God’s Spirit whispers during silence and solitude, and I discerned valuable insights, in the hundred plus minutes I pulled weeds, getting dirt wedged under my fingernails, being baked by the sun. Thoughts leapt into my mind, and I wish I’d had a notepad. I prayed that God would bring remembrance of the things I was thinking.

Most of what I thought about related to “weeds” as “sins” in our lives.

So here goes (in no particular order):

1. Some weeds look a lot like real grass. Sometimes sin can look good, and spiritual — like we’re growing at an incredible rate. But weeds always grow the fastest and most vigorously, and, eventually, are brought to light for what they really are.

2. Pulling weeds requires patience and can wear us out. Therefore, let us not grow weary in doing good.

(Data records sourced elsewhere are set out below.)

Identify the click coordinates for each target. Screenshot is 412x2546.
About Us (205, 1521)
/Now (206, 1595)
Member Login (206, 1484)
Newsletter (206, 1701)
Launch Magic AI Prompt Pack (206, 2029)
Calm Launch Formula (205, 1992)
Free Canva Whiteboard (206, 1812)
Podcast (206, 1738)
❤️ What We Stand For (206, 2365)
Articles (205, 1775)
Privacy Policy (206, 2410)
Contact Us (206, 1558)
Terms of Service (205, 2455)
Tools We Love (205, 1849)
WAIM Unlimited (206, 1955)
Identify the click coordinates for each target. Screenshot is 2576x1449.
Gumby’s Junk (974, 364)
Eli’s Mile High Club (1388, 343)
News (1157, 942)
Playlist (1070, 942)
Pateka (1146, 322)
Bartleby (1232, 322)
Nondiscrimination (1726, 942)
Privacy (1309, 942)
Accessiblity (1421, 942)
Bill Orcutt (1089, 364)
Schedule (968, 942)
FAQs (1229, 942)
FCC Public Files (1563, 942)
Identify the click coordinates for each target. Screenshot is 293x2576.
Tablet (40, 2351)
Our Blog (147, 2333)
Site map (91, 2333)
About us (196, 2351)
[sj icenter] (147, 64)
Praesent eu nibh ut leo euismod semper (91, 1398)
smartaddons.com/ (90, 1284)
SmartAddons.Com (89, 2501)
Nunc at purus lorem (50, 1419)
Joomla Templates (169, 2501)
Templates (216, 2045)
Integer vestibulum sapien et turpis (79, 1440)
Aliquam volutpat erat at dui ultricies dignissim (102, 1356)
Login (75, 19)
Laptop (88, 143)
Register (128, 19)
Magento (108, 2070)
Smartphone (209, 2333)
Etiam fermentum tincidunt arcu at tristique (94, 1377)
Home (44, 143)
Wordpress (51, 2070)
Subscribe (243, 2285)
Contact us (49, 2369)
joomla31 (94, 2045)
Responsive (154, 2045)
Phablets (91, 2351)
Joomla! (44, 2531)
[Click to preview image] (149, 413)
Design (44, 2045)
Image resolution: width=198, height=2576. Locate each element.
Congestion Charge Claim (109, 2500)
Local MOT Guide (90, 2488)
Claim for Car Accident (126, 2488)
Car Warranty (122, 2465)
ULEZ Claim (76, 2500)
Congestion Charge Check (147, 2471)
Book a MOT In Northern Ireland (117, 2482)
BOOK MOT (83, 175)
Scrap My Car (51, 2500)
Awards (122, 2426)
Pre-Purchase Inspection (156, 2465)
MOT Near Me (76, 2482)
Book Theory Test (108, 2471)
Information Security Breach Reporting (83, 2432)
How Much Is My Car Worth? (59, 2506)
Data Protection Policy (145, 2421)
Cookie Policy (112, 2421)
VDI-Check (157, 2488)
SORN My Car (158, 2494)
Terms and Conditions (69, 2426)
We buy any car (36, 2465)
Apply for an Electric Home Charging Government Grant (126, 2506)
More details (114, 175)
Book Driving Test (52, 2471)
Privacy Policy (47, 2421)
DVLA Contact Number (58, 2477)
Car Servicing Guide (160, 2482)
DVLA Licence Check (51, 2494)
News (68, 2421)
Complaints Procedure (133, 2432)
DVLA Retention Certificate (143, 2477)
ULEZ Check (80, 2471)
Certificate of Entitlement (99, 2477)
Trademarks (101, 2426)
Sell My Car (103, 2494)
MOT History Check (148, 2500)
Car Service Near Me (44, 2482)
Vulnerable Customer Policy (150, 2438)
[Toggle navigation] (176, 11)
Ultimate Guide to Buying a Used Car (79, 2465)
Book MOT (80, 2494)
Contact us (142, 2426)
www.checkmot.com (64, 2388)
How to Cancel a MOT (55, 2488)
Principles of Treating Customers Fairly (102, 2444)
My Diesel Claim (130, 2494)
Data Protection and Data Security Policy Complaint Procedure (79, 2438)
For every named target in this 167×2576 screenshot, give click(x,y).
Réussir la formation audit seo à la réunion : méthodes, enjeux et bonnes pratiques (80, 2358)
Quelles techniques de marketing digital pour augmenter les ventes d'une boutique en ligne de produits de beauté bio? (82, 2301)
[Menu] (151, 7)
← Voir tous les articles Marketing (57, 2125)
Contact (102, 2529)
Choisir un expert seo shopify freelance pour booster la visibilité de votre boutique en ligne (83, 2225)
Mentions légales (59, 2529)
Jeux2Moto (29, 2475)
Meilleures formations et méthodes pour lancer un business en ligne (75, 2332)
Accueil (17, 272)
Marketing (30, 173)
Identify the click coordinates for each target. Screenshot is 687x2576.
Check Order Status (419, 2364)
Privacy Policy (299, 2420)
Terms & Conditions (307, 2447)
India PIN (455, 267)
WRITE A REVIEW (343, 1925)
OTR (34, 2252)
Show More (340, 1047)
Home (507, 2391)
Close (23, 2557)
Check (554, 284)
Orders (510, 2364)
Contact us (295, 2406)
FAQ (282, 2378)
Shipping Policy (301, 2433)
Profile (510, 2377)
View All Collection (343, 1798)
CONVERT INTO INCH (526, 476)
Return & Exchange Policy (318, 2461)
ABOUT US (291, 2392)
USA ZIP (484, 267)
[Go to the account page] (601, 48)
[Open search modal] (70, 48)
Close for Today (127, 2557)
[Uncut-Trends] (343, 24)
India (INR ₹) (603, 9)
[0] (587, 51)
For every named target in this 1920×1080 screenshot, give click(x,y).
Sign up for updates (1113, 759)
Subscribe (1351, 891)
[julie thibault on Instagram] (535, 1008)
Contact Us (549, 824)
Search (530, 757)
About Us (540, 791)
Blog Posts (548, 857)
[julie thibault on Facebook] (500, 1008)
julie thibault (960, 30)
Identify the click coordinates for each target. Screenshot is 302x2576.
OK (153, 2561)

It can get hard, and we need water so that we don’t pass out from the heat. We must be ever vigilant to kill the sin in our lives, and realize that we will never get all the weeds before glory.

3. We can’t always get all the weeds at once, and it might be wise to pull the big ones first, as many as we can handle. My head got really light today, and I knew I wouldn’t be physically capable of getting out all the weeds. I had to pick the biggest and most obnoxious ones, knowing that tomorrow or next week I will need to get the others as well. God is gracious and does not reveal to us everything in our heart all at once. Concentrate on the biggest sin issues at the time.

4. Letting the weeds get overgrown makes it much more difficult job to pull them all out. Un-crucified sin grows and grows, until there’s so much that it makes the “vineyard” a total mess. And, a la Owen, we might be thereby prevented from the power and the comfort of a mortified life.

5. Mowing the weeds only makes them look better for a season (or a few days), and then they grow back worse than before. This struck me today. I often have only mowed the weeds in my soul, and not yanked them out from the root. A prime example is eating. I’ve struggled with overeating my whole life (i.e., been a glutton), but the last few years I’ve lost weight with food-controlled diet and some exercise. It helped, a lot. I lost 70 pounds, but the root remained because I was only mowing the weeds (and mowing them a lot, so that it looked like the problem was solved or greatly minimized). But, lately, after getting married and having a wife who has no weight or food issues to speak of and who loves me even when I’m fat, lately, the weeds have gone un-whacked, and grown back up (noticeably). I haven’t killed the root. Now, I realize that, until glory, the root will not be severed completely. But, still, the point, I think, is taken.

I need to work at the root, and I realized that, in part, by pulling weeds yesterday.